A phase I/II exploratory clinical trial for intracordal injection of recombinant hepatocyte growth factor for vocal fold scar and sulcus

Vocal fold scar and sulcus are intractable diseases with no effective established treatments. Hepatocyte growth factor (HGF) has preclinically proven to have potent antifibrotic and regenerative effects on vocal fold scar. The current Phase I/II clinical trial aims to examine the safety and effectiveness of intracordal injection of a recombinant human HGF drug for patients with vocal fold scar or sulcus. This is an open‐label, dose‐escalating, first‐in‐human clinical trial.
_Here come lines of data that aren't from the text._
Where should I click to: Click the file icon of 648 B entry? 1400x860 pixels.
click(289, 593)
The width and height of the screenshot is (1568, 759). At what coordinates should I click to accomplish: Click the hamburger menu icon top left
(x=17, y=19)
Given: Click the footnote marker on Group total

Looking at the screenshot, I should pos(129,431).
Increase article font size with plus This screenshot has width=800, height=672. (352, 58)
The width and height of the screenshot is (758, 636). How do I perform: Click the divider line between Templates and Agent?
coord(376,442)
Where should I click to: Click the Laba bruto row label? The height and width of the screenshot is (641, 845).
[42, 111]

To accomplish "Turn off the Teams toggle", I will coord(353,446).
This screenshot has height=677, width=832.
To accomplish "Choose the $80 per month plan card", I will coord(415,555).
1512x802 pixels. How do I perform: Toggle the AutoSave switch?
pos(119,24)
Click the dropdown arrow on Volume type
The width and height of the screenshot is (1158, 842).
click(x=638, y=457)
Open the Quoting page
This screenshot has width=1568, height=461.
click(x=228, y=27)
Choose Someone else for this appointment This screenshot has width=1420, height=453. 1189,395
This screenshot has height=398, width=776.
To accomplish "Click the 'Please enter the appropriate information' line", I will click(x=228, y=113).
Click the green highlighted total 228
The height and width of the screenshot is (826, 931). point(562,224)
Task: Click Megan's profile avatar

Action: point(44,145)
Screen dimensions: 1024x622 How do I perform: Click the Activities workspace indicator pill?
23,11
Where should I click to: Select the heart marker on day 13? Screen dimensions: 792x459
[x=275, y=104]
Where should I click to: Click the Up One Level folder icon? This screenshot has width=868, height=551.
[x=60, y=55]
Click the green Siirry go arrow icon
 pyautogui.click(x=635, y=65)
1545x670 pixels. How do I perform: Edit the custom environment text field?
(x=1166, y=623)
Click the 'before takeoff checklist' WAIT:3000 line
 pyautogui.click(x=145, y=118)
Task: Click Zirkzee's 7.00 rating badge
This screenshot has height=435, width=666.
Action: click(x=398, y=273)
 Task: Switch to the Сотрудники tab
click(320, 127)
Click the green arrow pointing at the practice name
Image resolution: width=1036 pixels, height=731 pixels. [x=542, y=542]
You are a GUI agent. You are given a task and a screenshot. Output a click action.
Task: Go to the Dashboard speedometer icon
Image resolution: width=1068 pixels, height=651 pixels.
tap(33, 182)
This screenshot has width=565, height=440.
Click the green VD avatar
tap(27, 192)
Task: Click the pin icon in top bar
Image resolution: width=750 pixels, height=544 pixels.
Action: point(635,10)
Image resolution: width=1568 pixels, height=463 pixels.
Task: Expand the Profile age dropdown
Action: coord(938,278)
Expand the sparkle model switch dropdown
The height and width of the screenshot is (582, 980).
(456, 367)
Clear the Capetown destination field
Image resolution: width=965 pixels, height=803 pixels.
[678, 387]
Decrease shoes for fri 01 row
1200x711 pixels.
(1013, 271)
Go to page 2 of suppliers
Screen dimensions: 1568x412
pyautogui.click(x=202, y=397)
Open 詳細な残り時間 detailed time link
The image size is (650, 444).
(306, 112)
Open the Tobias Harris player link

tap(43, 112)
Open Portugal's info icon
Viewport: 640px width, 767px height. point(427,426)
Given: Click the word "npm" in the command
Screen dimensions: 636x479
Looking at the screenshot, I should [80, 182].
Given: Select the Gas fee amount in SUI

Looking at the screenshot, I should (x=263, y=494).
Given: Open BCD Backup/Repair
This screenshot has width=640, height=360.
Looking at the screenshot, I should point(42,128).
Eighteen patients with bilateral vocal fold scar or sulcus were enrolled and divided into three groups: Step I received 1 μg of HGF per vocal fold; Step II received 3 μg of HGF; and Step III received 10 μg of HGF. Injections were administered once weekly for 4 weeks. The protocol treatment was performed starting with Step I and escalating to Step III. Patients were followed for 6 months post‐treatment. Local and systemic safety aspects were examined as primary endpoints, and therapeutic effects were assessed as secondary endpoints using voice handicap index‐10; maximum phonation time; vocal fold vibratory amplitude; grade, rough, breathy, asthenic, strained scale; and jitter. The results indicated no serious drug‐related adverse events in either the systemic or local examinations. In whole‐subject analysis, voice handicap index‐10, vocal fold vibratory amplitude, and grade, rough, breathy, asthenic, strained scale were significantly improved at 6 months, whereas maximum phonation time and jitter varied. There were no significant differences in phonatory data between the step groups. In conclusion, intracordal injection of a recombinant human HGF drug was safe, feasible, and potentially effective for human patients with vocal fold scar or sulcus.